** Parti dell'esercizio **
a - Secondo il testo sui movimenti antisistemici, sotto la guida di chi si svolsero negli Stati Uniti le lotte nonviolente degli anni '60?
b - Riprendi il testo sui movimenti antisistemici e prosegui la scrittura dopo la sua ultima frase.

:: Testo della pagina

Arrighi, Hopkins e Wallerstein (Movimenti antisistemici, Manifestolibri, Roma 1992) sostengono che così come nel ’68 c’è stata una prima fase dei movimenti antisistemici, l’89 può essere interpretato come la prosecuzione del ’68 nei paesi dell’Est, che non avevano vissuto la prima fase della rivoluzione antisistemica. E’ interessante osservare che il movimento degli anni ’60 nacque negli Stati Uniti da importanti lotte nonviolente: contro la guerra del Vietnam, contro l’apartheid e per i diritti civili, sotto la guida di Martin Luther King. In Europa, negli anni successivi, culminati nel ’68, il movimento subì man mano una deriva verso la lotta armata, esplosa in particolare in Italia nel decennio successivo, con conseguenze devastanti.

Sulla tesi della “fine della storia” sostenuta da Fukuyama non vale la pena di spendere molte parole: essa è stata rapidamente dimenticata e ampiamente contraddetta dagli eventi degli anni ’90 e da quelli di inizio XXI secolo.

::::
:: Elenco

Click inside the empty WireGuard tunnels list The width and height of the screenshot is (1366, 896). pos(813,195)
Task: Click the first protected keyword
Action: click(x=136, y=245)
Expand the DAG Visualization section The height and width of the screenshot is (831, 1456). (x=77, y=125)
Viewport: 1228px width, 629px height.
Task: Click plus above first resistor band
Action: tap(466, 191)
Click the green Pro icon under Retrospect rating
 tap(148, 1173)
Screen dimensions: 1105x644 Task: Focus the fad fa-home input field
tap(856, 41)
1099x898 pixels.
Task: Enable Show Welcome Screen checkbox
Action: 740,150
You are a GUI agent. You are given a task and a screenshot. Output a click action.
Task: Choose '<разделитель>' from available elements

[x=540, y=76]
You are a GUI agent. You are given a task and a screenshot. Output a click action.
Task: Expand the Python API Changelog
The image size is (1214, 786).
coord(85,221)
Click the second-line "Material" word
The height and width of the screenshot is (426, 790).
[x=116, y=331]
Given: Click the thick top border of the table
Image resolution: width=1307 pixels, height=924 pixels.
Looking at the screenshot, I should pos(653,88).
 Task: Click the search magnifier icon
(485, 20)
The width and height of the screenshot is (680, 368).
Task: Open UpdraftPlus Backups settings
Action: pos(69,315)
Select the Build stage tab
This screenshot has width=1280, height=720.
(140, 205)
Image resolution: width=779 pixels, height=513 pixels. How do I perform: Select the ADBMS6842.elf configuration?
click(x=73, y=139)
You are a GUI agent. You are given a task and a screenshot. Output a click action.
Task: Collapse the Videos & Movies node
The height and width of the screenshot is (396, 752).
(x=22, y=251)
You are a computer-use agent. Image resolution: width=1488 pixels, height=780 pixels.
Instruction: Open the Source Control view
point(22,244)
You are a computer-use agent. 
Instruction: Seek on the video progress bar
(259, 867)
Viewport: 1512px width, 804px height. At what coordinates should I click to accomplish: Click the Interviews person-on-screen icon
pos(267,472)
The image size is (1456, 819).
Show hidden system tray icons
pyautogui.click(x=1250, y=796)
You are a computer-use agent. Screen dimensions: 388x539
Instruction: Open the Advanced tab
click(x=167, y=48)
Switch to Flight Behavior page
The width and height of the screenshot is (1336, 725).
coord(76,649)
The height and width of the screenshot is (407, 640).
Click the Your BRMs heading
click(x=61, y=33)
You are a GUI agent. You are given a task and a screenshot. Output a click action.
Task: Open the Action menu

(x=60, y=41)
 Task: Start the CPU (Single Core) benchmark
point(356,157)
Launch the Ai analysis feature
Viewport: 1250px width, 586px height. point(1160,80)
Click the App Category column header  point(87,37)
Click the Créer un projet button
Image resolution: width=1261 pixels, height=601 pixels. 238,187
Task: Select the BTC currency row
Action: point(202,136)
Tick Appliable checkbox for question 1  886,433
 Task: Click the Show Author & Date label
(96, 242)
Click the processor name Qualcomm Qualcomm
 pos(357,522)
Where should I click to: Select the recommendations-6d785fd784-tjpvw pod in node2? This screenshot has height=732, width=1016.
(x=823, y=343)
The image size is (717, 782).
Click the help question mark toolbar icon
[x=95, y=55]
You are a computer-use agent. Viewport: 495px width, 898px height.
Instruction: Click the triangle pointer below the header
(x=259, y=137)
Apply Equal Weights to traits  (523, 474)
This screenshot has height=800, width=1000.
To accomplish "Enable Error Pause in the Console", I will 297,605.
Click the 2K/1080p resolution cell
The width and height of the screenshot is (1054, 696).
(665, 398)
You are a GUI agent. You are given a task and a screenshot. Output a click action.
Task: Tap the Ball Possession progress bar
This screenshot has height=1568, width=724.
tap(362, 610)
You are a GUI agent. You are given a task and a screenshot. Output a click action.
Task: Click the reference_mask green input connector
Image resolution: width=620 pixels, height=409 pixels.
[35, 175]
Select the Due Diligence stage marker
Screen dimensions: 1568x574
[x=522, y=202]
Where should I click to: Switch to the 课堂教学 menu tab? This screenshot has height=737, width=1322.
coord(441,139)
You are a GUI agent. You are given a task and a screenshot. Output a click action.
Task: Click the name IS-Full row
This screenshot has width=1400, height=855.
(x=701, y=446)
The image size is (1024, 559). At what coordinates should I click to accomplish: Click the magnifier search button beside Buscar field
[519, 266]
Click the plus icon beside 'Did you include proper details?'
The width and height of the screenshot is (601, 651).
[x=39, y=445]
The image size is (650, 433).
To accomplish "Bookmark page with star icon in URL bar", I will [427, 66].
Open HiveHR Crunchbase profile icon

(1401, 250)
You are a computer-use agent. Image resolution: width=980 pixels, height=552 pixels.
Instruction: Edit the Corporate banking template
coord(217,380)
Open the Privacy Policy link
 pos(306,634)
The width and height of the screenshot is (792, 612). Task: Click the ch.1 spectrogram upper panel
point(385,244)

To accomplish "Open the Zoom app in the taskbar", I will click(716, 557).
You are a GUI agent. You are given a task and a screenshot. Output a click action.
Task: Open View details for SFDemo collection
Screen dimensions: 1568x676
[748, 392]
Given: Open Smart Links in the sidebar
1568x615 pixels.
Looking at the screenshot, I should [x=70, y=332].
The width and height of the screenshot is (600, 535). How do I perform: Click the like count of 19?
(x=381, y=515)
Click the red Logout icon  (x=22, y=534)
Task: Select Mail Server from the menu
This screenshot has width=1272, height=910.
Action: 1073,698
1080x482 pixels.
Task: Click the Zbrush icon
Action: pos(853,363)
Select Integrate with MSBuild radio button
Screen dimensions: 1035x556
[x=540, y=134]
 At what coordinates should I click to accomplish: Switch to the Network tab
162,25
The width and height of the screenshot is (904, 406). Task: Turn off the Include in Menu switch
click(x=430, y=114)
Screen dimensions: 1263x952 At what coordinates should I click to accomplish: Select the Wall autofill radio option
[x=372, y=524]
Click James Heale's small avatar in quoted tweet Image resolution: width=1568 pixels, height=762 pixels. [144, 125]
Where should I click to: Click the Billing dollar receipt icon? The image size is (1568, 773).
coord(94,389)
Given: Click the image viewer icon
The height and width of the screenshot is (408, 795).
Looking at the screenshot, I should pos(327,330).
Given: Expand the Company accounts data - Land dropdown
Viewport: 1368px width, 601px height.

::::

** Soluzioni **
a - Sotto la guida di Martin Luther King.

b -
Jean Baudrillard, studioso francese noto per le sue provocazioni, sostiene una tesi decisamente controcorrente: “E se il crollo del muro di Berlino non segnasse affatto la fine della guerra fredda? E se Gorbaciov e compagni si fossero ispirati alla più ortodossa delle teorie leniniste, individuando con geniale ironia “l’anello più debole della catena” proprio nel regime sovietico, e avviandone la liquidazione al solo scopo di trascinare nella rovina l’intero sistema del potere mondiale?” (J. Baudrillard, L’illusione della fine o lo sciopero degli eventi, Anabasi, Milano, 1993). In altre parole: muoia Sansone con tutti i Filistei. Alla luce degli eventi successivi, questa tesi sembra avere qualche conferma: anche “l’impero del bene” non sta bene e si moltiplicano le previsioni di un suo prossimo crollo (Emmanuel Todd, Dopo l’impero, Tropea, Roma 2003).

Quella di “Gorbaciov il traditore” è la tesi di Luciano Canfora, storico italiano di tradizione marxista, che traccia un paragone con il conflitto tra Atene e Sparta nella Grecia antica e dice che Pericle insegnava una grande verità geopolitica: “Non si può fuoriuscire dall’impero, l’impero è tirannide… può sembrare ingiusto difenderlo, ma certo è altamente rischioso lasciarlo perdere” (L. Canfora, Grandezza di Stalin e miseria di Gorbaciov, Limes 1994, p.77). E poi traccia una analogia anche in termini temporali dicendo che per una curiosa combinazione storica, anche l’impero sovietico è durato 70 anni quanto l’impero dell’antica Grecia di Pericle e sostiene che Gorbaciov ha avuto un ruolo più simile a quello di un traditore “che non a una figura positiva meritoria del premio Nobel per la pace”.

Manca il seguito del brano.